• **Source document**:
<<<<

Here’s What Hitler did in Compiegne

One hour away from Paris lies the quiet provincial town of Compiegne where not one but two recent chapters of European history were completed.

War Memorial in Compiegne near Paris

If the 30 Year European War from 1914 to 1945 was a drama in five acts, Compiegne was the stage of the final scenes in the first and the fourth act.

"Hitler's soldiers in front of Compiegne memorial in 1940"

That’s a lot of history for such a small and sleepy town.

In a week or so, I will tell you about the hike we did in Compiegne and how to get there. But, today, I will tell you what you will see – and why you should go.

"Compiegne near Paris today as a War Musuem"

A good two-hour walk away from Compiegne through the grounds of the local castle and some open woodland, two railway lines meet in the forest. Both were built during WWI: one to transport the French High Command between the trenches and the other to ferry heavy artillery from here to the front a few miles away.

"Compiegne in 1918"

It was the latter line on which a German delegation of politicians and high-ranking military officers arrived on a cold and gloomy morning in November 1918. Their mission: to negotiate an end to the fighting of WWI and an Armistice which was duly signed a few days later, on 5 o’clock in the morning of 11 November.

"Compiegne near Paris today as a War Musuem"

In the 1920s, the French then cleared about a hectare of the dense forest in this place, covered the ground with grey gravel and lowered huge blocks of granite into the earth where the railway coaches had stood on that historic day.

"This is what Hitler did in Compiegne in 1940 here with his soldiers"

>>>>

• **Recorded information**:
<<<<

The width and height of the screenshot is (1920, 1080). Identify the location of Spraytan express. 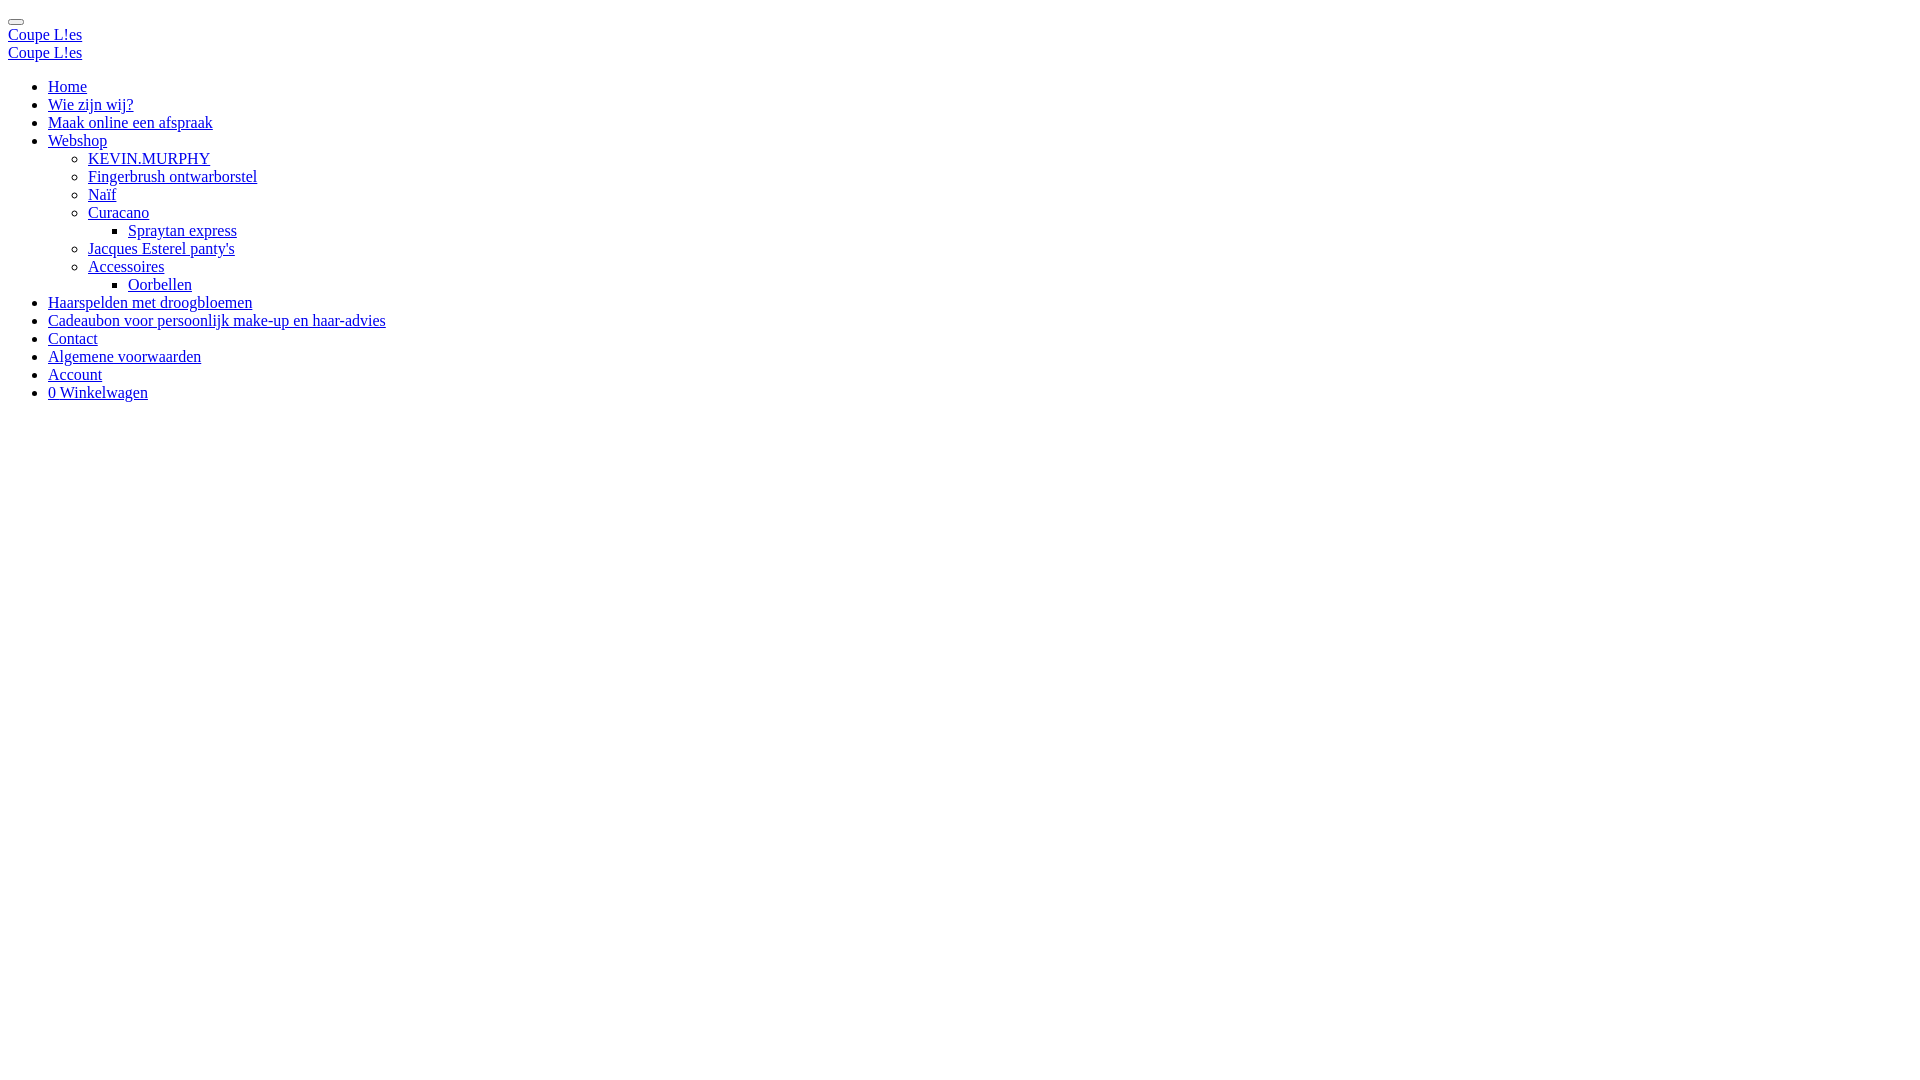
(182, 230).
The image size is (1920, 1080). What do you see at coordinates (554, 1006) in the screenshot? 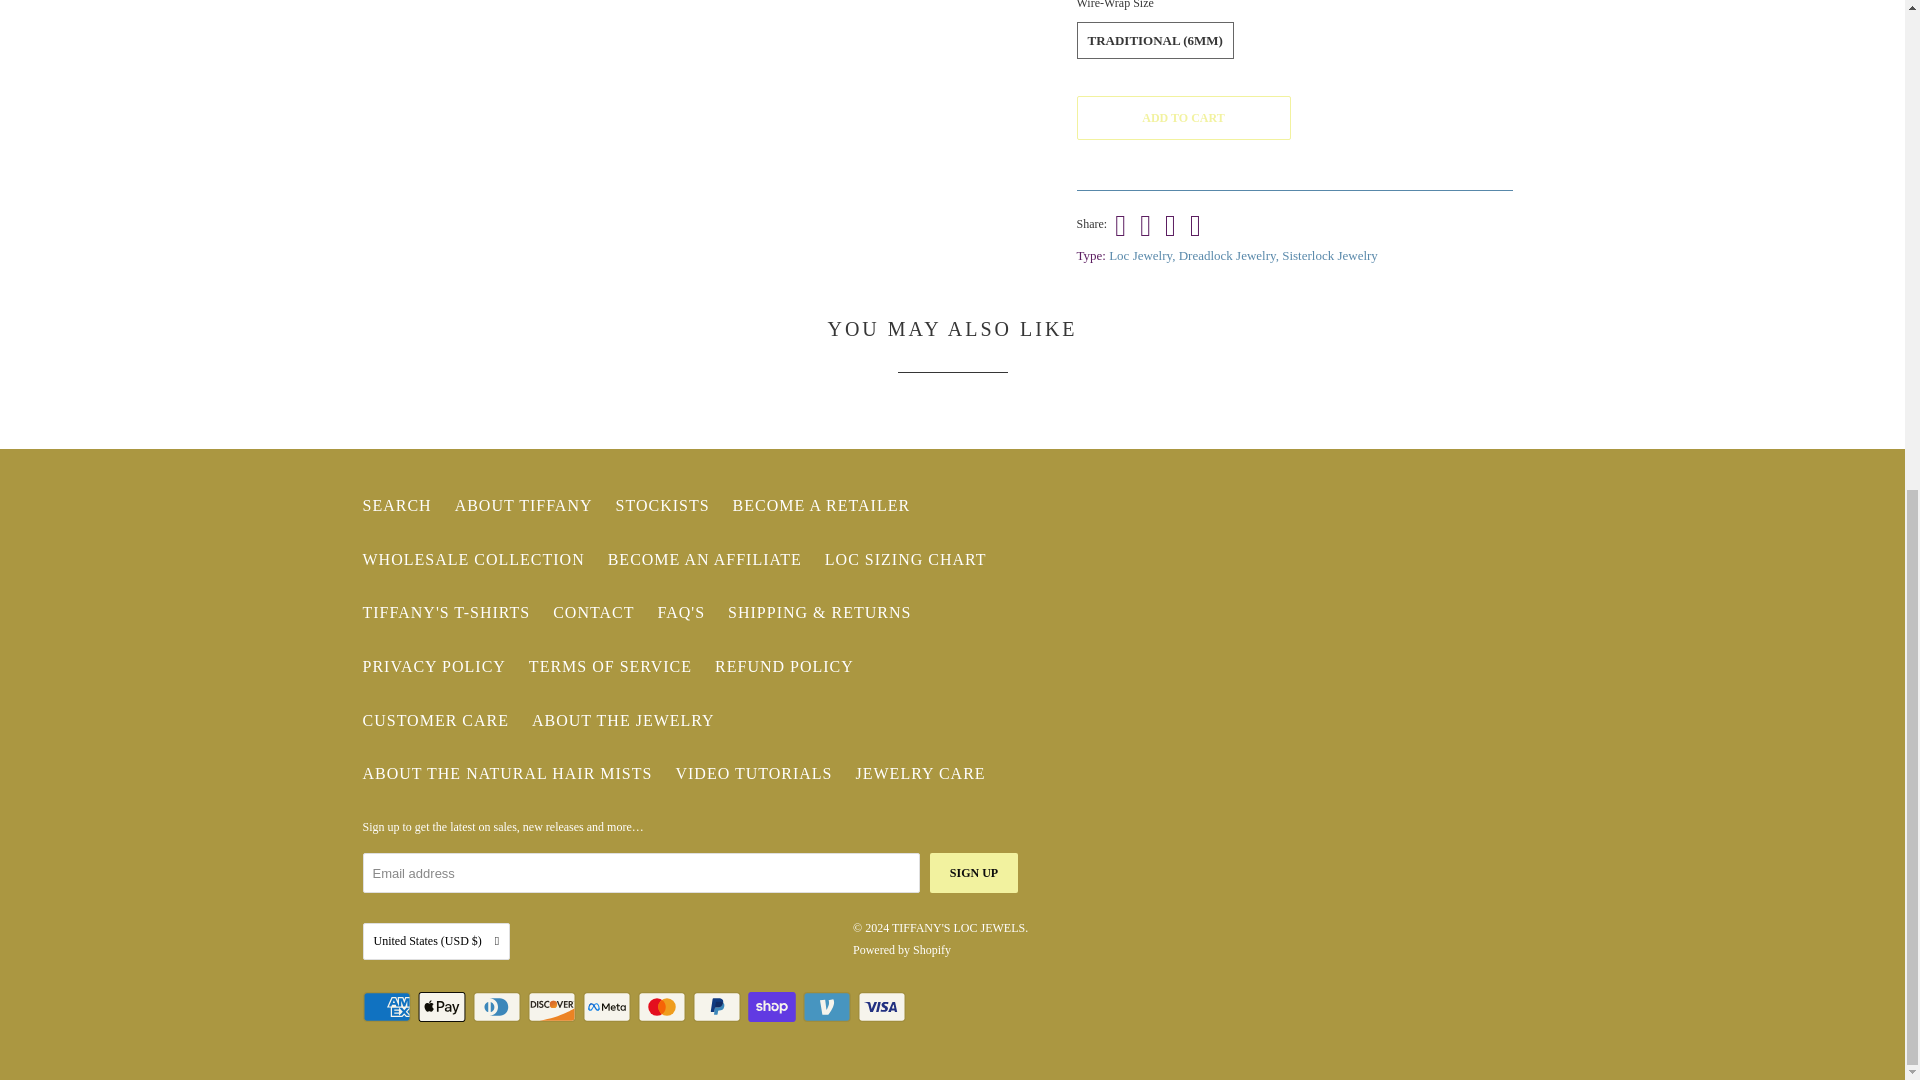
I see `Discover` at bounding box center [554, 1006].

>>>>

Copy out the Compiegne text above in full, word for word, with nothing changed or left out.

Here’s What Hitler did in Compiegne

One hour away from Paris lies the quiet provincial town of Compiegne where not one but two recent chapters of European history were completed.

War Memorial in Compiegne near Paris

If the 30 Year European War from 1914 to 1945 was a drama in five acts, Compiegne was the stage of the final scenes in the first and the fourth act.

"Hitler's soldiers in front of Compiegne memorial in 1940"

That’s a lot of history for such a small and sleepy town.

In a week or so, I will tell you about the hike we did in Compiegne and how to get there. But, today, I will tell you what you will see – and why you should go.

"Compiegne near Paris today as a War Musuem"

A good two-hour walk away from Compiegne through the grounds of the local castle and some open woodland, two railway lines meet in the forest. Both were built during WWI: one to transport the French High Command between the trenches and the other to ferry heavy artillery from here to the front a few miles away.

"Compiegne in 1918"

It was the latter line on which a German delegation of politicians and high-ranking military officers arrived on a cold and gloomy morning in November 1918. Their mission: to negotiate an end to the fighting of WWI and an Armistice which was duly signed a few days later, on 5 o’clock in the morning of 11 November.

"Compiegne near Paris today as a War Musuem"

In the 1920s, the French then cleared about a hectare of the dense forest in this place, covered the ground with grey gravel and lowered huge blocks of granite into the earth where the railway coaches had stood on that historic day.

"This is what Hitler did in Compiegne in 1940 here with his soldiers"